Oriana Skylar Mastro de l’Université de Stanford a déclaré qu’elle considérait le TPA comme principalement contre-productif. «Ils font très peu pour dissuader la Chine et la font juste chier. Et dans certains cas, ils donnent à la Chine la haute moralité et la légitimité d’actions qui l’aident à se préparer à la guerre.

Mais elle a déclaré que des responsables taïwanais lui avaient récemment dit que de tels efforts contribuaient à remonter le moral à Taïwan et pourraient encourager le peuple taïwanais à se battre plus longtemps, contribuant ainsi à combler tout fossé avant que les États-Unis ne rejoignent un conflit.

Eric Sayers de l’American Enterprise Institute a déclaré que le projet de loi lancerait un débat sur la manière dont les États-Unis pourraient utiliser des sanctions pour dissuader la Chine d’attaquer Taïwan, ou sur la manière de répondre à un conflit, ce qui, selon la plupart des experts, serait plus compliqué que les sanctions imposées. sur la Russie sur l’Ukraine.

« Attendre qu’une guerre éclate serait trop tard.
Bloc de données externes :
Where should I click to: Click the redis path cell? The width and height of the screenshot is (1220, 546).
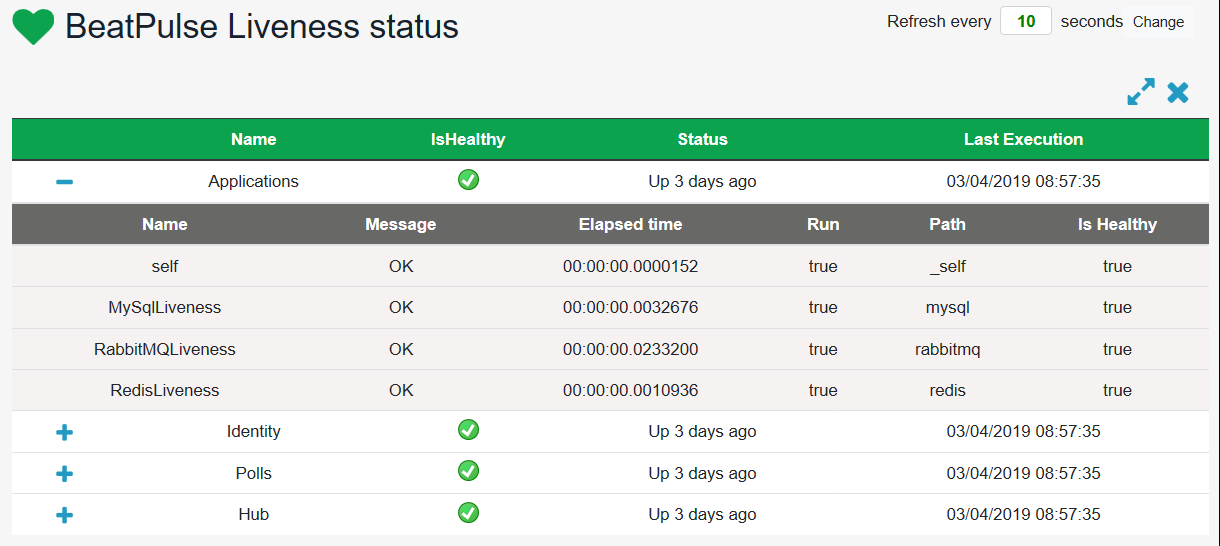click(947, 390)
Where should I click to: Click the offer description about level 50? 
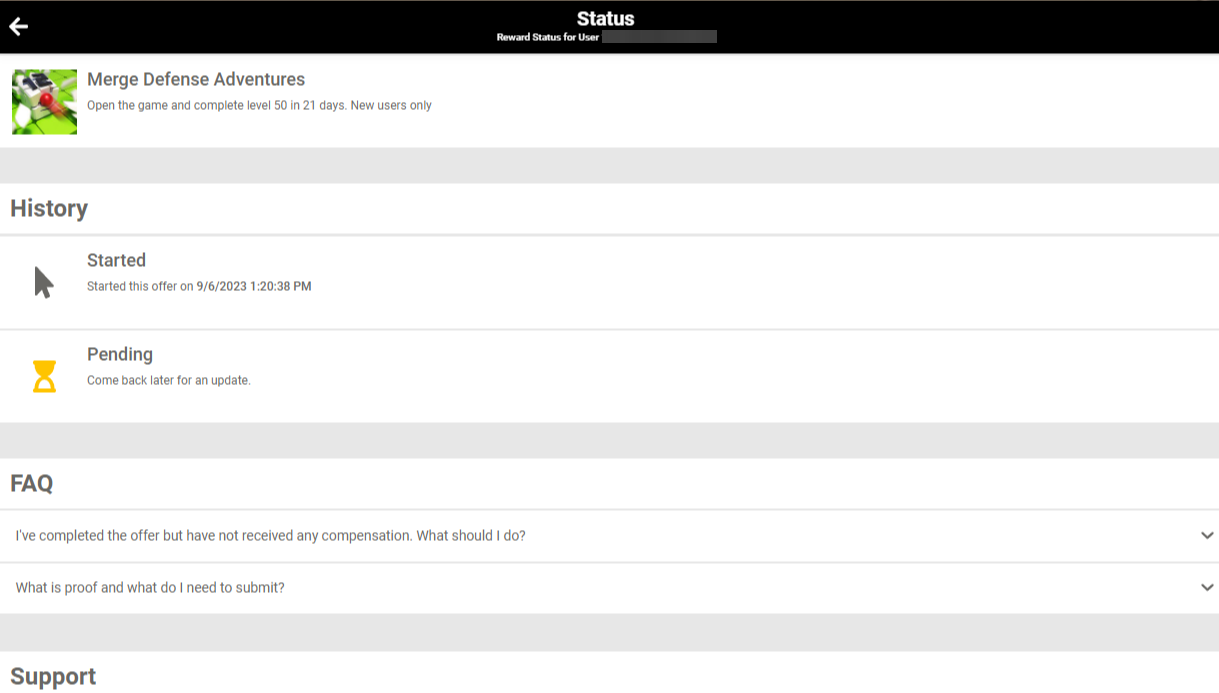tap(259, 105)
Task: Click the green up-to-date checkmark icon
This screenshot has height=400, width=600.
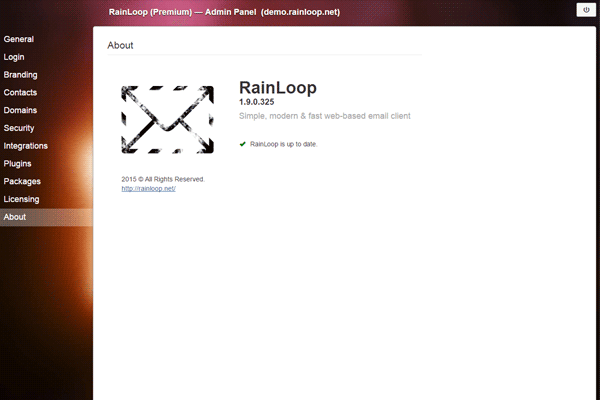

Le Trésor doit commencer à faire le travail maintenant pour que ces options soient disponibles si elles sont nécessaires », a déclaré Sayers.

Les sénateurs auront la possibilité de voter sur d’éventuelles modifications de la TPA avant un vote final, mais les éléments de sécurité plus pratiques du projet de loi bénéficient d’un large soutien, selon des personnes proches des discussions.

Carolyn Bartholomew, membre de la Commission d’examen de l’économie et de la sécurité américano-chinoise, a déclaré qu’il y avait un fort soutien pour Taiwan au Congrès, mais qu’il y avait toujours un danger de résultats politiques qui envoyaient un mauvais signal.

« Je ne pense pas que quiconque veuille faire quelque chose qui pourrait être considéré comme un affaiblissement du soutien », a déclaré Bartholomew. « Si quelqu’un propose un amendement qui est perçu comme n’étant pas fortement favorable à Taïwan ou vote contre un amendement qui renforce le soutien américain, quel message cela enverrait-il à Pékin ?

Le projet de loi nécessiterait toujours un vote au Sénat et à la Chambre après avoir été adopté par le panel des relations étrangères du Sénat. Les législateurs pourraient également essayer de l’insérer dans un autre grand projet de loi, comme le projet de loi annuel sur les dépenses de défense.